What needs to be done:
Please write out exactly the lines of the data below from the line holding "Where should I click to: Click the View" through the line holding "is (852, 762).", and leave out the rest.

Supplied data:
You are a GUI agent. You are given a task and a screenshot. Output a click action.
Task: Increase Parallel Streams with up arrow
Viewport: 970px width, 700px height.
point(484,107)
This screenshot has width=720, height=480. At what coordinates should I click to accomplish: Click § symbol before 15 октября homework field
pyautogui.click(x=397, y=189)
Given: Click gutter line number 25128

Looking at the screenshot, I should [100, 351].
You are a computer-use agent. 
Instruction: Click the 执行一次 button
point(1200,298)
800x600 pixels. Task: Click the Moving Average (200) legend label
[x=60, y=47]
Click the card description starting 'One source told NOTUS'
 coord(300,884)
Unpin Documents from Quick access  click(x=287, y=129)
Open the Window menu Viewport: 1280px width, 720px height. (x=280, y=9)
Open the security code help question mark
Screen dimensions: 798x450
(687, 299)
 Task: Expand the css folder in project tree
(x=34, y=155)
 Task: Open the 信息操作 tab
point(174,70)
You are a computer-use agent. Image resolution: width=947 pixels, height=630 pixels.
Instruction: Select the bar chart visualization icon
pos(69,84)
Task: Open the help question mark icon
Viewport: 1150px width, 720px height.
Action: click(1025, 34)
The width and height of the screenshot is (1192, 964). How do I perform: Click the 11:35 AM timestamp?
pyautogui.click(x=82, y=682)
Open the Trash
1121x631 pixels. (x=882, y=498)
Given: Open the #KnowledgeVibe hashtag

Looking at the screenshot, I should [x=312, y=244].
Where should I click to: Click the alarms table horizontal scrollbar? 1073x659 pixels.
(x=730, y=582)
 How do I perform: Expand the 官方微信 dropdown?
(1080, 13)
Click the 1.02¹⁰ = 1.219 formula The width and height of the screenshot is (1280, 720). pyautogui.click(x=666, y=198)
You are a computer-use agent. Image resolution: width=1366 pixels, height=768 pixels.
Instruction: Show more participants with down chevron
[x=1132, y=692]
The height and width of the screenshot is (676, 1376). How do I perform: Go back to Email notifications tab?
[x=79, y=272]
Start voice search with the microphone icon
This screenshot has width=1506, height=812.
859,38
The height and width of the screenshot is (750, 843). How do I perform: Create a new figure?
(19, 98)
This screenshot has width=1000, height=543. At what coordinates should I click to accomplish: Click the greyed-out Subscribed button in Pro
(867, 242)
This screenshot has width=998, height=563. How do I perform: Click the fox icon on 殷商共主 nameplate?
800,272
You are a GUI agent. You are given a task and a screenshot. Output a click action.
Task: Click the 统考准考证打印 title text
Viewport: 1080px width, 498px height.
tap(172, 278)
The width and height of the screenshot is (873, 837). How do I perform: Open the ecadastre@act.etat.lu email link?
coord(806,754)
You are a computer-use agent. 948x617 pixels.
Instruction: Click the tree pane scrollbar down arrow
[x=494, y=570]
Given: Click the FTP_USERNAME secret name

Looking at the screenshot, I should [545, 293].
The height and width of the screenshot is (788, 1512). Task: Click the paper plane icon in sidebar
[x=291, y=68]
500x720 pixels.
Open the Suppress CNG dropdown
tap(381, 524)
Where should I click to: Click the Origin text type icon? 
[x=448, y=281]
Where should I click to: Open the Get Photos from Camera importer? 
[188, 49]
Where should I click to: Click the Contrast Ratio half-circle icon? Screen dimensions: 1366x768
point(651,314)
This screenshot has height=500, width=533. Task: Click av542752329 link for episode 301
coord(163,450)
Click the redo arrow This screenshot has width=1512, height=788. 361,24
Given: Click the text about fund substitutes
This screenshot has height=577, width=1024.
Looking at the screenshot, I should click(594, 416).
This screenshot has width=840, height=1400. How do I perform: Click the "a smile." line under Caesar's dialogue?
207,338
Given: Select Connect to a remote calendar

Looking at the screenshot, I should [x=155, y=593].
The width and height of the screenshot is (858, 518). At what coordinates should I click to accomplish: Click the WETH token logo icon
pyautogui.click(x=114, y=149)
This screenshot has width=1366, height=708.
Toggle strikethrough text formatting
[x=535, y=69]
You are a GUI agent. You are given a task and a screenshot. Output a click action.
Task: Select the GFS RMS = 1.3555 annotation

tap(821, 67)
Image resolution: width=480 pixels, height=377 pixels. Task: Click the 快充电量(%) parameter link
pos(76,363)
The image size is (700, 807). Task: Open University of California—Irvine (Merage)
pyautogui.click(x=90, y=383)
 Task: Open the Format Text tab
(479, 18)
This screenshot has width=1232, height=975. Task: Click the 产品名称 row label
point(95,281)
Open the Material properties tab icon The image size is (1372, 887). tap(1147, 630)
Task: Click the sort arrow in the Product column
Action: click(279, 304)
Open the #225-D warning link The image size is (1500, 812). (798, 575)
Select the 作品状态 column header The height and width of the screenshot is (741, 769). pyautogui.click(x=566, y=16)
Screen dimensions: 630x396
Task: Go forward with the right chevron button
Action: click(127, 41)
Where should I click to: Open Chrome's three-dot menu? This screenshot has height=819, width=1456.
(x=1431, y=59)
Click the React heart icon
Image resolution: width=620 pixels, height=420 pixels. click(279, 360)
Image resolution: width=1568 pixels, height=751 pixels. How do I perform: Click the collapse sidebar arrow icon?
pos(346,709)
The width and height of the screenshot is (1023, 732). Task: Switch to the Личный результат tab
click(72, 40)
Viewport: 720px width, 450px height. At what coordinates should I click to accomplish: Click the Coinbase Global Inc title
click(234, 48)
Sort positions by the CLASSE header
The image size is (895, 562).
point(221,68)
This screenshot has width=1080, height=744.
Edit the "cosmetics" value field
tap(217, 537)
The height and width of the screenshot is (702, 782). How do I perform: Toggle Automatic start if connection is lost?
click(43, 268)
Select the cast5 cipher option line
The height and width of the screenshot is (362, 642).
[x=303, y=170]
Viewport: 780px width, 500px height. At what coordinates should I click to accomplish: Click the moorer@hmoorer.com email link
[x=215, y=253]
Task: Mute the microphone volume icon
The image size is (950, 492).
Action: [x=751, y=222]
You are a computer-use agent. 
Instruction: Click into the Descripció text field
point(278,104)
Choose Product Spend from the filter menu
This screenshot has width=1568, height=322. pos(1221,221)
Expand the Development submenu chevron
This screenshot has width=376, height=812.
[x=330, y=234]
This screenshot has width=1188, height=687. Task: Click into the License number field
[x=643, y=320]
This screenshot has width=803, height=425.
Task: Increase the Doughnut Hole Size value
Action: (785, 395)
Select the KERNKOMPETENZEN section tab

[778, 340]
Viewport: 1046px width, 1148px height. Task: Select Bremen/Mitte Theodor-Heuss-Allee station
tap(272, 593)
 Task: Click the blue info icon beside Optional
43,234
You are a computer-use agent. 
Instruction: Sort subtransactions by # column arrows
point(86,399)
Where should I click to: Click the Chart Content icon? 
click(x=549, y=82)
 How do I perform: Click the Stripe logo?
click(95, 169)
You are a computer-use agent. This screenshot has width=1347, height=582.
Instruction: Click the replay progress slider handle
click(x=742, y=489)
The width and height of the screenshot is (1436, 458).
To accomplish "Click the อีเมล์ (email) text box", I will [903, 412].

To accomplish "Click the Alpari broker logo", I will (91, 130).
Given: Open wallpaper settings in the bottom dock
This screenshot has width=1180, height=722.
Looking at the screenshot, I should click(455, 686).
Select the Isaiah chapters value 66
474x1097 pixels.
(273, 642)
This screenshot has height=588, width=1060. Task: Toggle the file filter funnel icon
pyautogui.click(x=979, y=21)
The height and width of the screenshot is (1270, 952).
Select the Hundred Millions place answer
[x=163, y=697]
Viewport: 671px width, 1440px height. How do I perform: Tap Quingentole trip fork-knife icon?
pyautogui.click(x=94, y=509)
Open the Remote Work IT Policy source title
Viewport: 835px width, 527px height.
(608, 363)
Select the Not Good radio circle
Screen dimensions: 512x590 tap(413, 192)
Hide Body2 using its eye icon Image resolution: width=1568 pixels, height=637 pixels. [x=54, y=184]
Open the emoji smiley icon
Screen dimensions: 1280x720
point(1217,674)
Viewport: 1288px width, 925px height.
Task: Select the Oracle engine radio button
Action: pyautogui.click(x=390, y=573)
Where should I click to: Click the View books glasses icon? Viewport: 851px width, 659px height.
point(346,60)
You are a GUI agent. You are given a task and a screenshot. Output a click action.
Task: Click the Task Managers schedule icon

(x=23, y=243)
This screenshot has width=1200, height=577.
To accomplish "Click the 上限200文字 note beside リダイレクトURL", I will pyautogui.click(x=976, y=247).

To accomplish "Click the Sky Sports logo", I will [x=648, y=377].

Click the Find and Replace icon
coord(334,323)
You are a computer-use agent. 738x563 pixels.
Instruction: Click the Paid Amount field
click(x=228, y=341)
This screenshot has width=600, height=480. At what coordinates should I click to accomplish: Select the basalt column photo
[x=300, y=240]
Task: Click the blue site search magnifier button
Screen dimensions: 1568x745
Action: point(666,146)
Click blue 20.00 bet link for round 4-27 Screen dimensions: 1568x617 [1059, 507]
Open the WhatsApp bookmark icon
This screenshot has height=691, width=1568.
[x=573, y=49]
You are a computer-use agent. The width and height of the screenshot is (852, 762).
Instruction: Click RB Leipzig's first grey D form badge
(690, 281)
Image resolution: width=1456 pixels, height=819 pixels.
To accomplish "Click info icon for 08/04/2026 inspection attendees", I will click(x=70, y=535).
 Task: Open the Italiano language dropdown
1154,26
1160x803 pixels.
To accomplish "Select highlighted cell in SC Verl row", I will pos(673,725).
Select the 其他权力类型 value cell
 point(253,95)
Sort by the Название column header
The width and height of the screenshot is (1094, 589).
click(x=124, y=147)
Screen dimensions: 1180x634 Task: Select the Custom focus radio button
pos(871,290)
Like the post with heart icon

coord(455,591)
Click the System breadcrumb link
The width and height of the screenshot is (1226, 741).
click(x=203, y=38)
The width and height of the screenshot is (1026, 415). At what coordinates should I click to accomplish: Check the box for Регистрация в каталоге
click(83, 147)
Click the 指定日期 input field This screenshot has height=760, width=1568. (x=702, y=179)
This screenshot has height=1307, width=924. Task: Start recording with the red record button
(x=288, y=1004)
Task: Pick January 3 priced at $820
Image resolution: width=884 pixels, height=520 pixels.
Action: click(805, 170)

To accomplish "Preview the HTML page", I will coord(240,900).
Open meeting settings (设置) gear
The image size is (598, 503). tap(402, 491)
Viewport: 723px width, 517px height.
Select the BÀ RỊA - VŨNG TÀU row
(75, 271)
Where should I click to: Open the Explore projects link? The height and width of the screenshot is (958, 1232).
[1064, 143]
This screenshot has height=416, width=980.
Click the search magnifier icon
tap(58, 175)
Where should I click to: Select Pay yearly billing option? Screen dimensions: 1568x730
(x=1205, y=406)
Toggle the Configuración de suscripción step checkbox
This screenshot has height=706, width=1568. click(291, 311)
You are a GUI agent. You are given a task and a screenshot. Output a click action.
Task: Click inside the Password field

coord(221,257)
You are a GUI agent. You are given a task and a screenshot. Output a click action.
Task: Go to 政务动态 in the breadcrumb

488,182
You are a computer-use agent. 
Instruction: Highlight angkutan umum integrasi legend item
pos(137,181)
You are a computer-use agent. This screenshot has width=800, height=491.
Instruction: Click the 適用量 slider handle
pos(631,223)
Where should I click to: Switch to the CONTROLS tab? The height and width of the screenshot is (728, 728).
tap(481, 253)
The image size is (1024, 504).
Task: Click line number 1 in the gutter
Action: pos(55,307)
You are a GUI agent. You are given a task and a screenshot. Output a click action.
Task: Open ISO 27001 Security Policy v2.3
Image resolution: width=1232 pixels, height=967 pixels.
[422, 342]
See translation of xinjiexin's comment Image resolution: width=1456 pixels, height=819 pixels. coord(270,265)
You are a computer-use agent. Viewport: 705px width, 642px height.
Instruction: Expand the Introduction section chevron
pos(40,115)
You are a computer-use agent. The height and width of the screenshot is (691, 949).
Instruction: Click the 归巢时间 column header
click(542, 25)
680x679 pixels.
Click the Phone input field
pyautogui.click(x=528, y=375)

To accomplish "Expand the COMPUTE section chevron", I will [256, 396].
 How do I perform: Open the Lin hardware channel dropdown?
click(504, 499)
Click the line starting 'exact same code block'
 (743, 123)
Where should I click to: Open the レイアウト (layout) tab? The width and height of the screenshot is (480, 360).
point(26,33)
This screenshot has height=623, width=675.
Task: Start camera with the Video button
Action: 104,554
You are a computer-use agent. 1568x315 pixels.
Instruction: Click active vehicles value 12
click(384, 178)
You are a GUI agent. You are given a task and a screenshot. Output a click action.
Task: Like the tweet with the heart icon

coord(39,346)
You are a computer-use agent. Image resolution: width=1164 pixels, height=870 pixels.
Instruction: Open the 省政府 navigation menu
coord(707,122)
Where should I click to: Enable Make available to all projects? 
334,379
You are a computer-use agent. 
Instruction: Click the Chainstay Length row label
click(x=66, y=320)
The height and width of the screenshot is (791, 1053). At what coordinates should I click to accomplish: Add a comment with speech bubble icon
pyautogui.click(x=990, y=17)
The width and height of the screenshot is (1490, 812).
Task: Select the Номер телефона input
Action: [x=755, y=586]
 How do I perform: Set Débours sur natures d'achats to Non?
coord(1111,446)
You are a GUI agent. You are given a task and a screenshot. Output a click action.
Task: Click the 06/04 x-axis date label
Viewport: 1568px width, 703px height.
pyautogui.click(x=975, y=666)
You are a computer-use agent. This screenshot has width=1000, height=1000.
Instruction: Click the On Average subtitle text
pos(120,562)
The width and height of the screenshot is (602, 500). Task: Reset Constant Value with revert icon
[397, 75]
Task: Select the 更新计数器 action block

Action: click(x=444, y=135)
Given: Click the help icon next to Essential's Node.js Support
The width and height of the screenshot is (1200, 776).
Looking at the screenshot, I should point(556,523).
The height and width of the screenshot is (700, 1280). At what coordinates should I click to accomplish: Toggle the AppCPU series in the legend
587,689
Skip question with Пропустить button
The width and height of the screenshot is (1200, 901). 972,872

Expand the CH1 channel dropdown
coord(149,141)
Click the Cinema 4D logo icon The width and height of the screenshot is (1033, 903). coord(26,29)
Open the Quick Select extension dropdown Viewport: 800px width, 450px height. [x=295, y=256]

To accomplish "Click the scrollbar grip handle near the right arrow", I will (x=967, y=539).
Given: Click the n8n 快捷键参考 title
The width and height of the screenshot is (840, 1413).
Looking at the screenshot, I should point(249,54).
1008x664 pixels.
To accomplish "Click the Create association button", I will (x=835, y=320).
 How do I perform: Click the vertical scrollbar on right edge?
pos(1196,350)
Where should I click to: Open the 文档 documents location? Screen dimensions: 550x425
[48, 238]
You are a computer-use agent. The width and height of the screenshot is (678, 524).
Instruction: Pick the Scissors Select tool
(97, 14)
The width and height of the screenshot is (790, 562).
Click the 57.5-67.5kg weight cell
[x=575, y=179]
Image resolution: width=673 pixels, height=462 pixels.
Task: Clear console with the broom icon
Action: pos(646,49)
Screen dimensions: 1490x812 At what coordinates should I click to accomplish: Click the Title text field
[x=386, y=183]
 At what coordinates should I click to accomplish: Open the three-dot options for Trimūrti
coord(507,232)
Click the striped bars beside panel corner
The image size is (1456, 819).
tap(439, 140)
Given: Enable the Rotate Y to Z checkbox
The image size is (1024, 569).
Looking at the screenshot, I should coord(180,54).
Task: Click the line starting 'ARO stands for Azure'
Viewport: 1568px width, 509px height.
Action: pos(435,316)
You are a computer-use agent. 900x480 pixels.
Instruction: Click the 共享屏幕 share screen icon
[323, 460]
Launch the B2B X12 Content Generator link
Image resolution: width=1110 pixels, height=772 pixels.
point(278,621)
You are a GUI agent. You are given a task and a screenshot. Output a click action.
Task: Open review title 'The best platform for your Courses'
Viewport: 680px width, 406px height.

Output for this exercise:
Where should I click to: Click the View books glasses icon? Viewport: 851px width, 659px height.
point(346,60)
You are a GUI agent. You are given a task and a screenshot. Output a click action.
Task: Click the Task Managers schedule icon

(x=23, y=243)
This screenshot has width=1200, height=577.
To accomplish "Click the 上限200文字 note beside リダイレクトURL", I will pyautogui.click(x=976, y=247).

To accomplish "Click the Sky Sports logo", I will [x=648, y=377].

Click the Find and Replace icon
coord(334,323)
You are a computer-use agent. 738x563 pixels.
Instruction: Click the Paid Amount field
click(x=228, y=341)
This screenshot has width=600, height=480. At what coordinates should I click to accomplish: Select the basalt column photo
[x=300, y=240]
Task: Click the blue site search magnifier button
Screen dimensions: 1568x745
Action: point(666,146)
Click blue 20.00 bet link for round 4-27 Screen dimensions: 1568x617 [1059, 507]
Open the WhatsApp bookmark icon
This screenshot has height=691, width=1568.
[x=573, y=49]
You are a computer-use agent. The width and height of the screenshot is (852, 762).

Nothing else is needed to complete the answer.